As a Community Manager, it would be fair to assume most of your work will take place online when building and managing your community. The inherent connectivity provided by the web offers an extremely convenient way for people to meet others who share a common interest or aim, or seek out people to help them with problems they may have. However, there are many limitations to this in terms of building a strong and healthy community, which can be resolved by inviting your participants to meet offline and face-to-face.
Online communication is very easy, but also tends to be transient, with community members dropping in and out; it’s convenient for them to treat the virtual space you provide them as somewhere they can go when they need support, but the trick to keep them there is to encourage them to see your community as part of their daily lives.
So what are the benefits of taking your online community offline?
Don’t clench – I know you feel safe behind your computer screen, and it’s probably right to assume that your participants feel the same, but there are major benefits to getting them out of the house and down to an offline event.
Meeting the people they chat with online will make them real.

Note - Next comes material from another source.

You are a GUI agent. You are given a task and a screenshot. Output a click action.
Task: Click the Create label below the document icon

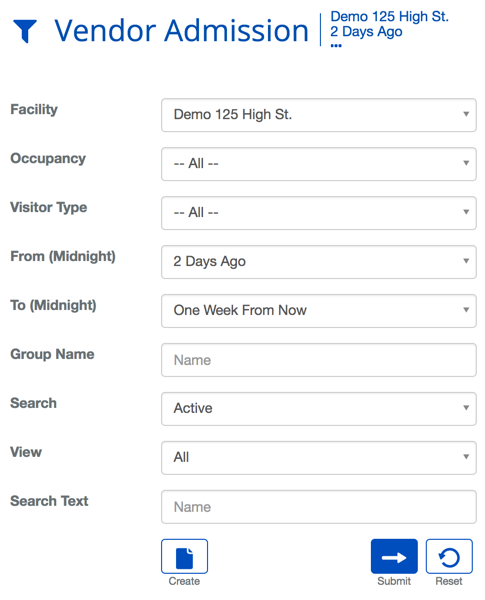pyautogui.click(x=184, y=581)
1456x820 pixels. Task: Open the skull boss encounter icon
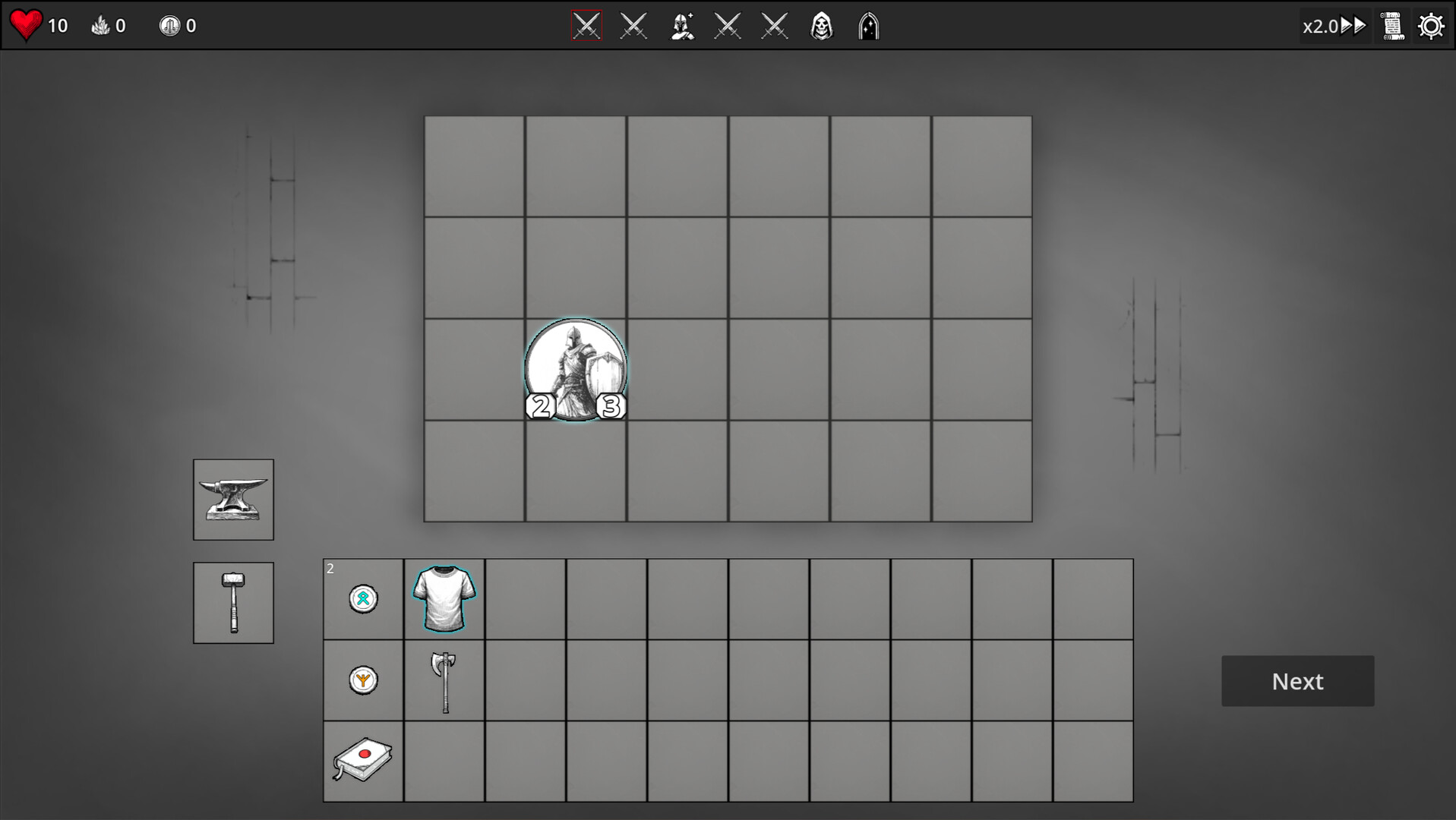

The anonymity of the internet can make for fair-weather relationships; the physical contact of a handshake brings this shimmer of humanity into reality. Spending time actually chatting in free-flow, rather than considering each utterance as you you do when posting on a forum for example, allows for true bonding. Participants will leave feeling they have truly connected with their community peers, having learnt finer details about each others’ lives that generally don’t come up in great detail in highly focussed online discussion.
As minor as it might seem, actually having eye-contact with someone when you talk to them and being able to read their body language makes an immense difference on how you behave towards that person and often creates or increases a relationship. Given the fact that your members all share a common interest, the opening introduction is easier than meeting complete strangers and they will become closer a lot quicker than when meeting online.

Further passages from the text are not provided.